Not to beat a dead horse, but found this on a Ford website regarding the Ecoboost and the coking issue. Here are some excerpts if you are interested in what they have to say. Thought some of you might be interested in this info. Some of the language is clearly "marketing" oriented so FWIW . . .
Designed for long-life reliability, EcoBoost’s turbochargers feature water-cooled bearing jackets. This architecture is designed to prevent oil “coking” that could occur in previous-generation turbochargers. The new design means that EcoBoost drivers don’t need to observe special operating precautions, such as idling the engine before switching it off.
Turbochargers operate at high speed – up to 170,000 rpm – and under intense temperatures of up to 950 degrees Celsius (1,740 degrees Fahrenheit). Some previous-generation turbos were reputed to suffer from oil coking, in which they would bake their lubricating oil. Because oil coking can lead to premature turbocharger bearing failures, Ford’s advanced engine engineers specified the use of new, water-cooled turbochargers to combat this problem.
“During normal turbo operation, the turbo receives most of its bearing cooling through oil,” said Keith Plagens, turbo system engineer. “After shut down, the problems with turbos in the past were you would get coking in the center bearing. Oil would collect in the bearings, the heat soaks in and the oil would start to coke on the side and foul the bearing. Water cooling – used in the EcoBoost engine – eliminates that worry.”
The new EcoBoost V-6 uses two Honeywell GT15 water-cooled turbos.
“The EcoBoost engine uses passive thermal siphoning for water cooling,” Plagens explains. “During normal engine operation, the engine’s water pump cycles coolant through the center bearing. After engine shutdown renders the water pump inactive, the coolant flow reverses. Coolant heats up and flows away from the turbocharger water jacket, pulling fresh, cool coolant in behind. This highly effective coolant process is completely silent to the driver, continuing to protect the turbocharger.”
To validate their water-cooled turbo design choice, Ford engineers put EcoBoost through a special turbocharger test.
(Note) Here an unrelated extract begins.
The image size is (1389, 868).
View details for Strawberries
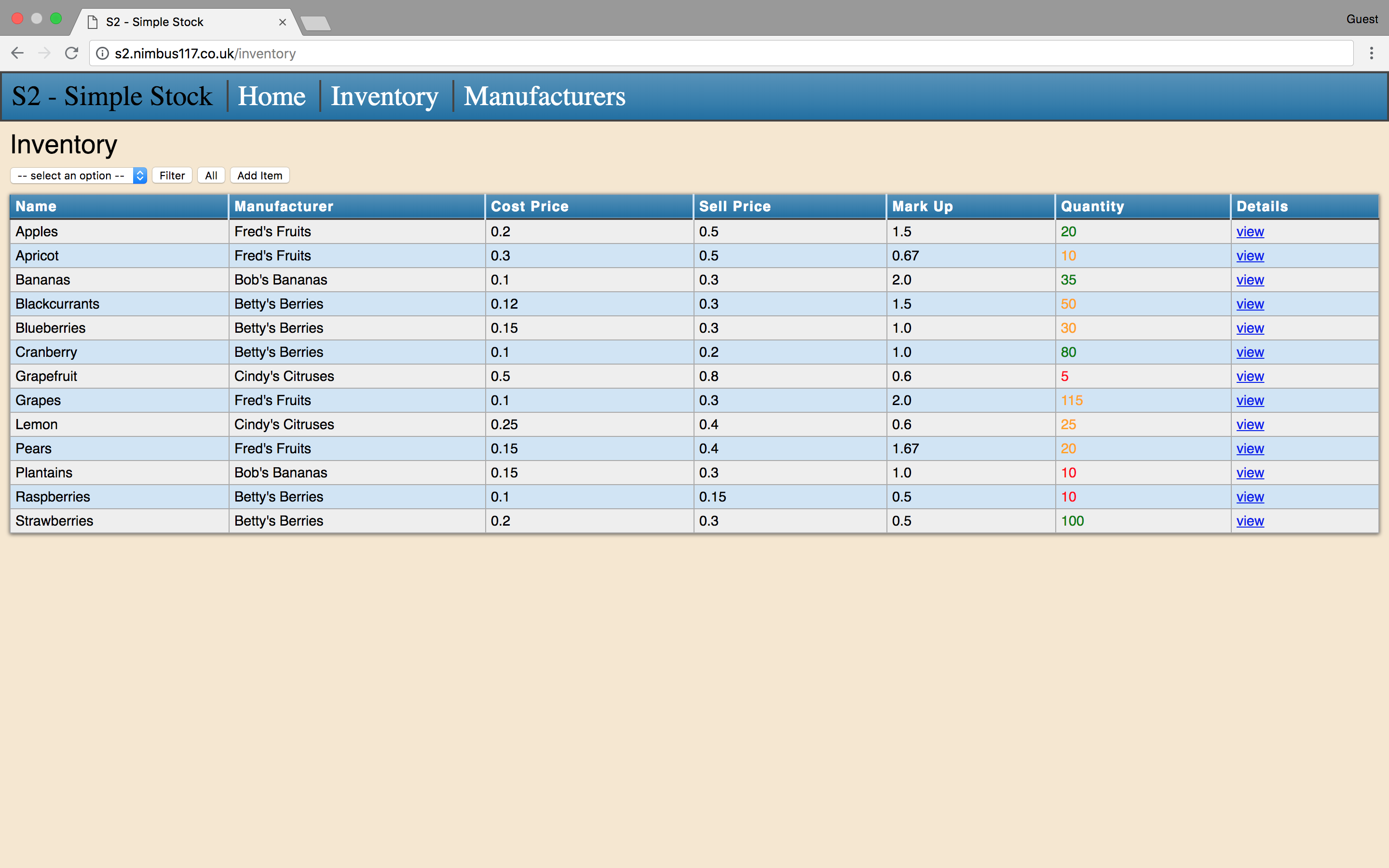(1250, 521)
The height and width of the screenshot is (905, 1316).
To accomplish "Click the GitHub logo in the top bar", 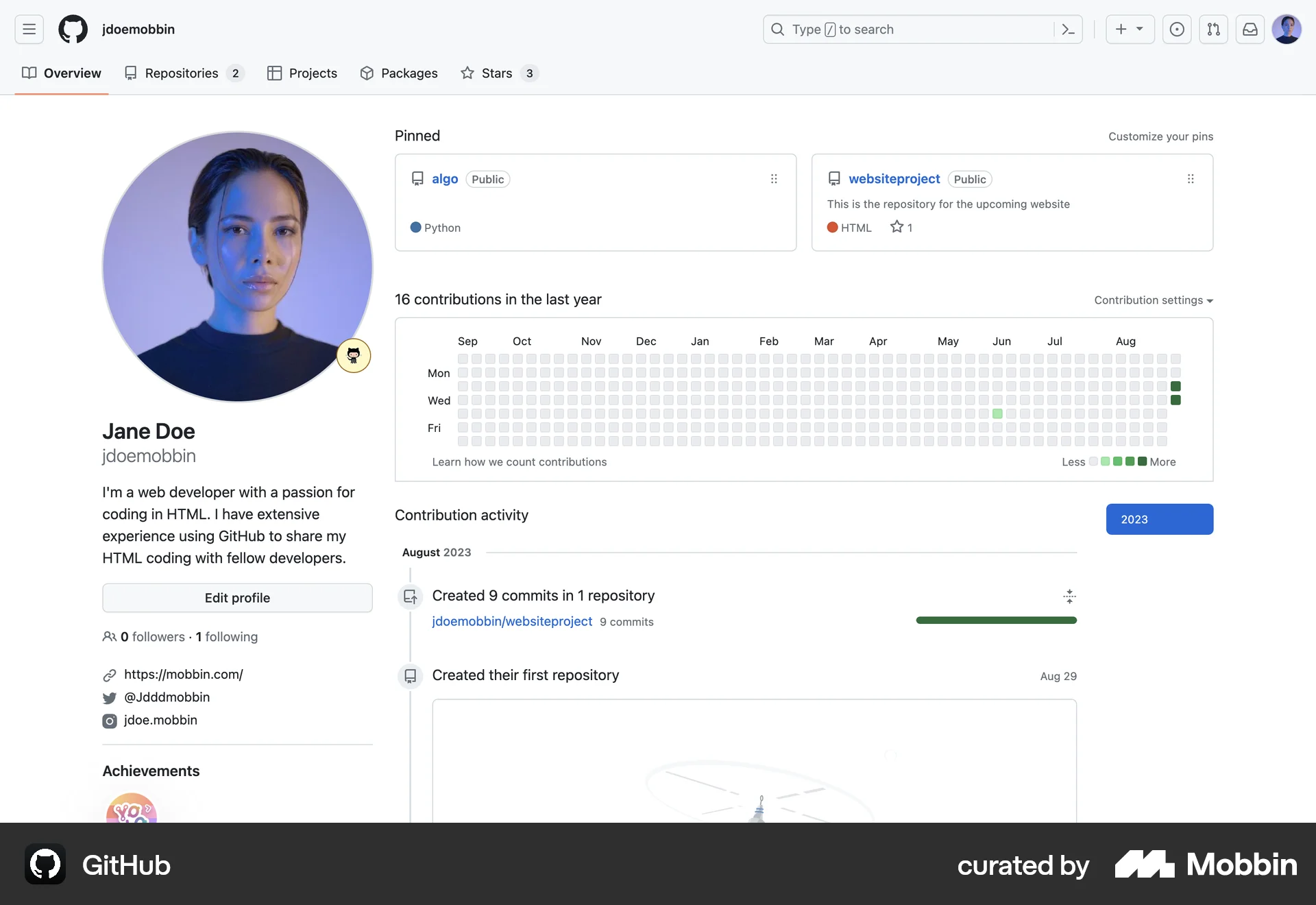I will pyautogui.click(x=73, y=29).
The test ran EcoBoost at maximum boost flat out for a 10-minute period. Then the engine and all cooling were abruptly shut down and the turbo was left to “bake” after this high-speed operation. If that sounds severe, imagine repeating this cycle 1,500 times without an oil change. That’s what EcoBoost’s turbos endured.
After 1,500 cycles, the turbos were cut open for detailed technical examination. The turbos passed the severe test with flying colors.
“We’ve attained things here the customer would never be able to do in their vehicle,” Plagens said. “Ten minutes of peak power (355 hp, 350 foot-pounds of torque) is something that’s probably only achievable in a vehicle for fractions of a minute, 10 seconds maybe in the extreme. We run it for 10 minutes many, many times over, and that’s far, far more harsh and severe than a vehicle test would be.”
EcoBoost also endured Ford’s standard engine durability test signoff. Back in the dynamometer lab, the 3.5-liter EcoBoost V-6 went back up to full revs – and maximum turbo boost – for a real endurance test. This time the duration was a bit longer – 362 hours at full throttle. That’s like running the 24 Hours of Daytona for more than 15 days straight.
Other tests subjected EcoBoost to a grueling range of operating temperatures.
“We run all of our durability testing at the maximum temperature,” Plagens said. “For the turbos, the test is 150 hours long. Every 10 minutes the test alternates between peak power at max exhaust temperature and completely cold motoring. The goal is to verify that the turbochargers can withstand extreme thermal cycling without affecting their performance. It’s pretty brutal and extreme but it’s important to prove out durability.”